----- RECORDS FOR THIS TASK -----
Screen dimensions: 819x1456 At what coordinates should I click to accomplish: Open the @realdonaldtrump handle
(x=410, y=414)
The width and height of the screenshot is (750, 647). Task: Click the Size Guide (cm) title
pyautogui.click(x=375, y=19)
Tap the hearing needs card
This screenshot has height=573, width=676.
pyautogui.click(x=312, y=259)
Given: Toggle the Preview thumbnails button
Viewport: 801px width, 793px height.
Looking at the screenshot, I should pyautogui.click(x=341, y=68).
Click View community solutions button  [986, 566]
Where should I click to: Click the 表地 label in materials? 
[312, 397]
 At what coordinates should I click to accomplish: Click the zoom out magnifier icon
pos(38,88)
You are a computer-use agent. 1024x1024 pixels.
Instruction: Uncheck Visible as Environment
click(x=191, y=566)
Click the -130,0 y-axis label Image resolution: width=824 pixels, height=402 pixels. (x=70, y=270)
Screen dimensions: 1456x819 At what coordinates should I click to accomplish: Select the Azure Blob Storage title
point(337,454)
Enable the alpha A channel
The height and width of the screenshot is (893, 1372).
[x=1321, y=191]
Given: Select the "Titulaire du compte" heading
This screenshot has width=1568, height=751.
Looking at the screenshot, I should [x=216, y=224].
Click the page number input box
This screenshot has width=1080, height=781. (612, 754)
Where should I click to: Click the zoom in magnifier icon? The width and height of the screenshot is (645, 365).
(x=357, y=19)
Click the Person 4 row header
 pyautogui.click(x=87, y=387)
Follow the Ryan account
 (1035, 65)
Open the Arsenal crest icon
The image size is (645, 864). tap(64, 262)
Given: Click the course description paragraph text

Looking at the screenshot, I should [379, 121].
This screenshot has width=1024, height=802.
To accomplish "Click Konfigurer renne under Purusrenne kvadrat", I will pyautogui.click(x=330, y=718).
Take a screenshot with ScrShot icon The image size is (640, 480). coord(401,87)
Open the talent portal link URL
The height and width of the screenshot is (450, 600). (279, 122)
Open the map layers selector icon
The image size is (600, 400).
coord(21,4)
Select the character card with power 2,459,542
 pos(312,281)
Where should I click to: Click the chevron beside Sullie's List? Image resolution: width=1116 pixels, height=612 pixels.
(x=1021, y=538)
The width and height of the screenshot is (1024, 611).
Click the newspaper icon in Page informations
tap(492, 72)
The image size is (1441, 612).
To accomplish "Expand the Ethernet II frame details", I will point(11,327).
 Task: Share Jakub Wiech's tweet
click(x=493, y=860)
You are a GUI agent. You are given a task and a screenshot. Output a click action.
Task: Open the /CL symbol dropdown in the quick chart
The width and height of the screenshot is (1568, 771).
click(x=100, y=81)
-----
◆ WHAT TO PRODUCE
Here you need to write out the listing above exactly, from its first line to its last.

◆ RESPONSE
Screen dimensions: 819x1456 At what coordinates should I click to accomplish: Open the @realdonaldtrump handle
(x=410, y=414)
The width and height of the screenshot is (750, 647). Task: Click the Size Guide (cm) title
pyautogui.click(x=375, y=19)
Tap the hearing needs card
This screenshot has height=573, width=676.
pyautogui.click(x=312, y=259)
Given: Toggle the Preview thumbnails button
Viewport: 801px width, 793px height.
Looking at the screenshot, I should pyautogui.click(x=341, y=68).
Click View community solutions button  [986, 566]
Where should I click to: Click the 表地 label in materials? 
[312, 397]
 At what coordinates should I click to accomplish: Click the zoom out magnifier icon
pos(38,88)
You are a computer-use agent. 1024x1024 pixels.
Instruction: Uncheck Visible as Environment
click(x=191, y=566)
Click the -130,0 y-axis label Image resolution: width=824 pixels, height=402 pixels. (x=70, y=270)
Screen dimensions: 1456x819 At what coordinates should I click to accomplish: Select the Azure Blob Storage title
point(337,454)
Enable the alpha A channel
The height and width of the screenshot is (893, 1372).
[x=1321, y=191]
Given: Select the "Titulaire du compte" heading
This screenshot has width=1568, height=751.
Looking at the screenshot, I should [x=216, y=224].
Click the page number input box
This screenshot has width=1080, height=781. (612, 754)
Where should I click to: Click the zoom in magnifier icon? The width and height of the screenshot is (645, 365).
(x=357, y=19)
Click the Person 4 row header
 pyautogui.click(x=87, y=387)
Follow the Ryan account
 (1035, 65)
Open the Arsenal crest icon
The image size is (645, 864). tap(64, 262)
Given: Click the course description paragraph text

Looking at the screenshot, I should [379, 121].
This screenshot has width=1024, height=802.
To accomplish "Click Konfigurer renne under Purusrenne kvadrat", I will pyautogui.click(x=330, y=718).
Take a screenshot with ScrShot icon The image size is (640, 480). coord(401,87)
Open the talent portal link URL
The height and width of the screenshot is (450, 600). (279, 122)
Open the map layers selector icon
The image size is (600, 400).
coord(21,4)
Select the character card with power 2,459,542
 pos(312,281)
Where should I click to: Click the chevron beside Sullie's List? Image resolution: width=1116 pixels, height=612 pixels.
(x=1021, y=538)
The width and height of the screenshot is (1024, 611).
Click the newspaper icon in Page informations
tap(492, 72)
The image size is (1441, 612).
To accomplish "Expand the Ethernet II frame details", I will point(11,327).
 Task: Share Jakub Wiech's tweet
click(x=493, y=860)
You are a GUI agent. You are given a task and a screenshot. Output a click action.
Task: Open the /CL symbol dropdown in the quick chart
The width and height of the screenshot is (1568, 771).
click(x=100, y=81)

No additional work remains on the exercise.